[Begin EXTRACT PROVIDED]
It goes without saying that millennials have led the evolution of workplace technology. Disparate devices, such as desktops and desk phones, are slowly being replaced by mobile devices that can do the work of both gadgets—and more. But it's not just the devices that millennials use to do work—it's also the ways in which they're doing their jobs.
1. The transition to a United States millennial-dominated workforce will happen, and pretty quickly. 2020 will see half of the nation's workforce be made up of folks born after 1980. (U.S. Bureau of Labor Statistics) (Tweet this)
2. It doesn't end there. Exponential change in the makeup of the workforce will be truly realized following 2020, and that number will increase to 75 percent by 2025. (U.S. Bureau of Labor Statistics) (Tweet this)
3. SMS messaging will continue to become omnipresent among the adult population. According to Experian, adults aged 18-24 send and receive 128 text messages per day. Those 55+? 16. That's 1/8th of the former figure. (Experian) (Tweet this)
4. In the value of workplace tools, mobility is key—74 percent of companies have begun to issue laptops to employees. Meanwhile, 71 percent of organizations have done the same with smartphones. (Frost & Sullivan) (Tweet this)
[End EXTRACT PROVIDED]
WORK TO COMPLETE:
Continue the numbered list of statistics on millennials and workplace technology, picking up after its fourth item. The records that come next have no connection to the text on millennials and workplace technology.
[Begin INFORMATION SHOWN]
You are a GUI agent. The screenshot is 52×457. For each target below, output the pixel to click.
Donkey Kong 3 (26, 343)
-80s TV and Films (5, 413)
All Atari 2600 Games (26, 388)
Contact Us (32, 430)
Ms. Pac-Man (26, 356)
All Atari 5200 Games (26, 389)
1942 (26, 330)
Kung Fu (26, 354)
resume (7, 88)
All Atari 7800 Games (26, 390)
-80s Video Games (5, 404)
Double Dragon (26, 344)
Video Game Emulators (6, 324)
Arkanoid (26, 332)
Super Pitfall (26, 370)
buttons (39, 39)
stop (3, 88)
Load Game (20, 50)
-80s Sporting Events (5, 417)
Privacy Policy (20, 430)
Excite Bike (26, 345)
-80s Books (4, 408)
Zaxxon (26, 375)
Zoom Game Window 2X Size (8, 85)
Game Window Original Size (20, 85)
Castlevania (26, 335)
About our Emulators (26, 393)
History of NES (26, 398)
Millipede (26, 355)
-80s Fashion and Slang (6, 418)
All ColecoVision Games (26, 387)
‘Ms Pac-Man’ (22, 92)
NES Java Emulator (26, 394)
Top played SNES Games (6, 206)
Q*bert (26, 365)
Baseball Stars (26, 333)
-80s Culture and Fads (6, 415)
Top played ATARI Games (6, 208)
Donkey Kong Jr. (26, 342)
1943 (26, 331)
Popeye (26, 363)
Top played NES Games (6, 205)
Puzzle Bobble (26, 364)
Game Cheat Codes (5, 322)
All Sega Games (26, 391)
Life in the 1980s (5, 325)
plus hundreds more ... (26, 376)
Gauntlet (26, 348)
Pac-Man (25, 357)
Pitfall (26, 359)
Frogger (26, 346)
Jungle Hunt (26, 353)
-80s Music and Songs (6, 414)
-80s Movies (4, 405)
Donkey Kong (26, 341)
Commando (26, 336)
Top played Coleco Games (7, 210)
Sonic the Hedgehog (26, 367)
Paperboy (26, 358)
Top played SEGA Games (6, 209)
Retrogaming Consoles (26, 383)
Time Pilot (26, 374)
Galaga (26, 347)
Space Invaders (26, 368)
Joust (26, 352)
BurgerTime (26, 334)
[End INFORMATION SHOWN]
EXERCISE RESULT:
5. Mobility has forced a shift in the physical landscape of the United States workplace, too. In fact, 38 percent of employees define themselves as either mobile or remote workers. (Frost & Sullivan) (Tweet this)
6. Mobility isn't just changing the way that millennials work—it's also significant in the way they consume: 39 percent of millennials will stay loyal to a particular brand or product that appears to be in tune with technology, as opposed to one that is not. (Annalect) (Tweet this)
7. With that in mind, technology has given businesses without "brand names" a significant amount of leverage that they previously didn't have. In fact, over half (52 percent) of millennials cite technology as the paramount consideration in choosing a product, signifying the beginning of a shift in how we consume as a society. (Annalect) (Tweet this)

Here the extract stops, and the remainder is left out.